{{L’Église de scientologie doit répondre devant le tribunal correctionnel de Paris, à partir de lundi, « d’escroquerie en bande organisée ». En cas de condamnation, elle pourrait être dissoute}}

Au siège de l’Église de scientologie à Paris, l’état d’alerte est maximal. Les déboires judiciaires de l’organisation ne sont, certes, pas nouveaux. Plusieurs de ses membres ont déjà été par le passé condamnés par les tribunaux français. Mais jusqu’ici, les juges n’y ont jamais vu rien d’autre que de simples dérapages individuels. « Cette fois, la justice s’en prend aux méthodes dont use systématiquement la Scientologie, et pas seulement aux agissements de certains de ses responsables », se félicite Me Olivier Morice, avocat des parties civiles.
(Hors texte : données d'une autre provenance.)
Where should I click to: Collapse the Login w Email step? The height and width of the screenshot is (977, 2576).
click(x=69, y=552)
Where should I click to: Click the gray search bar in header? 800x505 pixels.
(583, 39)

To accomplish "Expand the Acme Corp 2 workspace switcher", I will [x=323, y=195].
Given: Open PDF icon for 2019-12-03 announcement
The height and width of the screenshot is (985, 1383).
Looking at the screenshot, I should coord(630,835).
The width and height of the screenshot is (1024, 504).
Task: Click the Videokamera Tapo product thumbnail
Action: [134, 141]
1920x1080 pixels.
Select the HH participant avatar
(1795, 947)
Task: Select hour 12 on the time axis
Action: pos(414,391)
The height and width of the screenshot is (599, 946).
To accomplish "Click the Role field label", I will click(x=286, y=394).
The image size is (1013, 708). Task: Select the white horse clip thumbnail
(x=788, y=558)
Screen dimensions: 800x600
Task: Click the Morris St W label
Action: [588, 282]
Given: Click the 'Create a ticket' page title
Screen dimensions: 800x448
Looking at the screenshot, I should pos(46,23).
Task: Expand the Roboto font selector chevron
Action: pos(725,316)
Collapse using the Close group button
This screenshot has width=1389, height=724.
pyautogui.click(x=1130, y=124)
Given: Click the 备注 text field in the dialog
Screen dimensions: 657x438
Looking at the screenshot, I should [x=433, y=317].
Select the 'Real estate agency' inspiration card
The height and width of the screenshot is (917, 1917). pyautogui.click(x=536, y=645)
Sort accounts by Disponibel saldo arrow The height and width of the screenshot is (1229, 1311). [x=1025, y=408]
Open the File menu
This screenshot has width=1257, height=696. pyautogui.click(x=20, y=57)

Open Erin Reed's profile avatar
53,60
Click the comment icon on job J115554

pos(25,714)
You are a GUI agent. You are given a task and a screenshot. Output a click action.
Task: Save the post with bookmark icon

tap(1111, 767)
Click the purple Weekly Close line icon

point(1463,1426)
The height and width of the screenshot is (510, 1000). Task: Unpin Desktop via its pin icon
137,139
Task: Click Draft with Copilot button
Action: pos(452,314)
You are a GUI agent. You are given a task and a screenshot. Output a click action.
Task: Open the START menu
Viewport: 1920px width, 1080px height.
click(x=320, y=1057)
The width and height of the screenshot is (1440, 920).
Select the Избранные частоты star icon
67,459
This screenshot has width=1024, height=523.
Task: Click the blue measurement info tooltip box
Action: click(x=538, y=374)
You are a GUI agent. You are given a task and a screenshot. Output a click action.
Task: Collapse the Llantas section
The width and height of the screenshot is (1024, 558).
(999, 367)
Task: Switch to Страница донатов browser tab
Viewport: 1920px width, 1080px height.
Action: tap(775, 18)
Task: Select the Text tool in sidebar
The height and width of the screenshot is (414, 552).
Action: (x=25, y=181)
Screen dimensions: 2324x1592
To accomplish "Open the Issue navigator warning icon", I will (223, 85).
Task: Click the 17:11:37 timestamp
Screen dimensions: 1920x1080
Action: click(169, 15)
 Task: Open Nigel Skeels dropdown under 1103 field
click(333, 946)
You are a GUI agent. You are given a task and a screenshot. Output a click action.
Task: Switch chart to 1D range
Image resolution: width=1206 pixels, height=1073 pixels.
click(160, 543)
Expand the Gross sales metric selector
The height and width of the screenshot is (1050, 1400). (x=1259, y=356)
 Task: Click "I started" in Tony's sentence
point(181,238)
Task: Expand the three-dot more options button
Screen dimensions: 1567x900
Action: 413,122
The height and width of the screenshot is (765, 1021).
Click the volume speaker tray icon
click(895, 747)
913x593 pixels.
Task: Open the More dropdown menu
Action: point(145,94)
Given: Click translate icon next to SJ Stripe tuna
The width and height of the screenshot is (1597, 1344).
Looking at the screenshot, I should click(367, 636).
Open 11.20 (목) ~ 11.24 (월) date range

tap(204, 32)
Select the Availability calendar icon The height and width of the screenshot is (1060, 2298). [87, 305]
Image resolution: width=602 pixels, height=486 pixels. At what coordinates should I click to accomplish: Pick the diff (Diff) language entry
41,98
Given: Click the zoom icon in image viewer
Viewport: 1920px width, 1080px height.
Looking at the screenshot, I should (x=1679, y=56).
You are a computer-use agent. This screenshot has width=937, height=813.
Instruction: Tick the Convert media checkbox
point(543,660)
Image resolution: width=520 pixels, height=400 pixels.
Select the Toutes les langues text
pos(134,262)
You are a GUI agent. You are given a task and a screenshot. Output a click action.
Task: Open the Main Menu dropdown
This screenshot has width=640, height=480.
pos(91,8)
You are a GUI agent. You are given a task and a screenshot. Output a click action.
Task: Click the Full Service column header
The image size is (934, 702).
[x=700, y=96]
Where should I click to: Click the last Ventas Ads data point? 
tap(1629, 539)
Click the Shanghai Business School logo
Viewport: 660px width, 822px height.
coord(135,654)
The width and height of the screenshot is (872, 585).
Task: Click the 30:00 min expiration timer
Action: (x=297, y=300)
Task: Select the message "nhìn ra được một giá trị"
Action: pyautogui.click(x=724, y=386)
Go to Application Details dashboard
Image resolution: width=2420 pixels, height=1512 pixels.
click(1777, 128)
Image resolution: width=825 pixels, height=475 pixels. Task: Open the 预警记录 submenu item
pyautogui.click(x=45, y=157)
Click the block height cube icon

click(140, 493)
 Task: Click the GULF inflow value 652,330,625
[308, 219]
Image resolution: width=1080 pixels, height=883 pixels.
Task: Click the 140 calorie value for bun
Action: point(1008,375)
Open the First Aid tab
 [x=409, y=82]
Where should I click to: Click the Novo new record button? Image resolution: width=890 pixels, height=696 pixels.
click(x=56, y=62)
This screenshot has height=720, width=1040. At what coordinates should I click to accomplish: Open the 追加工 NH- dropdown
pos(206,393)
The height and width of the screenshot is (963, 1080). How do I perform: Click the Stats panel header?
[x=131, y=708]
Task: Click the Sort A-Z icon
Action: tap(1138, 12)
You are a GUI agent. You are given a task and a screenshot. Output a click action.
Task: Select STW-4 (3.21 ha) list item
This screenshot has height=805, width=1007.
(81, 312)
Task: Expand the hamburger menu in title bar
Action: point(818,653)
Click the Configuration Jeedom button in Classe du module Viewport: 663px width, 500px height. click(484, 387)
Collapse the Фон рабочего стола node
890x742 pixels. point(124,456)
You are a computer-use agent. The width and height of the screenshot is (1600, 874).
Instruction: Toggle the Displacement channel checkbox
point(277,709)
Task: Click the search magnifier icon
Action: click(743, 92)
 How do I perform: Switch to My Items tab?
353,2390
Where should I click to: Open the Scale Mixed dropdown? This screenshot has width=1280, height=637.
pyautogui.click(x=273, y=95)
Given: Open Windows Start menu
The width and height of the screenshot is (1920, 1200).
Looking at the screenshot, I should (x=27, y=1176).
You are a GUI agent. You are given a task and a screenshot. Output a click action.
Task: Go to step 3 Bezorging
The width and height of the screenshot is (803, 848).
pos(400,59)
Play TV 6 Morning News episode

L’Association spirituelle de l’Église de scientologie est poursuivie, en tant que personne morale, pour « escroquerie en bande organisée » par trois plaignants. Une première. Par ailleurs, sept personnes physiques membres de l’association sont renvoyées devant le tribunal non seulement pour escroquerie, mais aussi pour exercice illégal de la pharmacie, après une plainte déposée par le conseil national de l’Ordre des pharmaciens.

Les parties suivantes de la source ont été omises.